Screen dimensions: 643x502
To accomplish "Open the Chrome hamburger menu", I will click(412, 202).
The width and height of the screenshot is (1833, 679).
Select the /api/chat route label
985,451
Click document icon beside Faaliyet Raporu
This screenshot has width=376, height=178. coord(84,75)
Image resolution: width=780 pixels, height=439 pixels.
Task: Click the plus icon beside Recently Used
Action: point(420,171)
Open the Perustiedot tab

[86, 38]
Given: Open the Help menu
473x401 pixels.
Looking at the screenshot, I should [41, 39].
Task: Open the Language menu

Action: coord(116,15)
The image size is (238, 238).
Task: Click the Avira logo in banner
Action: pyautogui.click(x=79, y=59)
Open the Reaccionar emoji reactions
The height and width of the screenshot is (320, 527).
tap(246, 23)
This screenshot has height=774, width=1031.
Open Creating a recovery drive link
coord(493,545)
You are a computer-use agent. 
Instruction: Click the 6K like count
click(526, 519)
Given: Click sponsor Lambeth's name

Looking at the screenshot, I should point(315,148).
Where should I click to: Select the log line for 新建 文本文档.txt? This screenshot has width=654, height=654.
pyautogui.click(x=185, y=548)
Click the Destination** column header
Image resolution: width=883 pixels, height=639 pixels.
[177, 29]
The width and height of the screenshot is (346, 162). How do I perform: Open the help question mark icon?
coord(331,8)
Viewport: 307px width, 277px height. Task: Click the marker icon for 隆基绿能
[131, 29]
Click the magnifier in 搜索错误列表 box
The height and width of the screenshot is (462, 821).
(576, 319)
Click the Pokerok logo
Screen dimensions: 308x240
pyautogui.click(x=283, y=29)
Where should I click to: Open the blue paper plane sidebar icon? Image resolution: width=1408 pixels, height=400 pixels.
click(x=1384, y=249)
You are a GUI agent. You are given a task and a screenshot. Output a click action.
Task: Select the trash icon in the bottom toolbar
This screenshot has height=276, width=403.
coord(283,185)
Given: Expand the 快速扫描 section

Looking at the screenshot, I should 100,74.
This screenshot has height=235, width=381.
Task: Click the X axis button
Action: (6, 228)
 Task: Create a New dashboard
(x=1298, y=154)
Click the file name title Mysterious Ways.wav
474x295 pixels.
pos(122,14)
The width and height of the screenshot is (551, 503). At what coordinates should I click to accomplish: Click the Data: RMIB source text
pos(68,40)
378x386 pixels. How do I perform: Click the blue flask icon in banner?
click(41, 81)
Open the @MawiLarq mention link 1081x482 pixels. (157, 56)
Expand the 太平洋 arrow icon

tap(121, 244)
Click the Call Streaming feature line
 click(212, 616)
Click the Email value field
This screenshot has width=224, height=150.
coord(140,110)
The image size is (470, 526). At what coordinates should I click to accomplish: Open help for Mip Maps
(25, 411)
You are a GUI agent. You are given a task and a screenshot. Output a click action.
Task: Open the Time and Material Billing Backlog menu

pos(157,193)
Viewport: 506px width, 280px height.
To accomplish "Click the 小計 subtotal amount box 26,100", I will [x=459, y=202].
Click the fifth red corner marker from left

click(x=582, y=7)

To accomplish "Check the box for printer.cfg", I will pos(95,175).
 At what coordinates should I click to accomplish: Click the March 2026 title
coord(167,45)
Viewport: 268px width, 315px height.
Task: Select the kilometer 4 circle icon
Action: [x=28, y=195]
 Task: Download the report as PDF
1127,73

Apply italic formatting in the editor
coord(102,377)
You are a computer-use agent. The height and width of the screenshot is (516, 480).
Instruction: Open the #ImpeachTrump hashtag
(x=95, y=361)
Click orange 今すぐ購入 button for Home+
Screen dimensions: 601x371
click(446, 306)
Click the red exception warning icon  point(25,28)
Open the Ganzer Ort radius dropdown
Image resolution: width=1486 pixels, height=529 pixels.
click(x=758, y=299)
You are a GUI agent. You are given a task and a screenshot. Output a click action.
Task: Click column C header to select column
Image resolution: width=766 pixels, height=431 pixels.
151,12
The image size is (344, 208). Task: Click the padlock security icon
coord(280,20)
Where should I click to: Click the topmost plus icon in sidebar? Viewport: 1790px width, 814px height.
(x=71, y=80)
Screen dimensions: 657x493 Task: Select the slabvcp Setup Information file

------------------------------------------------

- [What is required]: In the entries above, find each line with the string "computer" and copy it.

- [Solution for this exercise]:
You are a computer-use agent. 
You are a computer-use agent. The height and width of the screenshot is (516, 480).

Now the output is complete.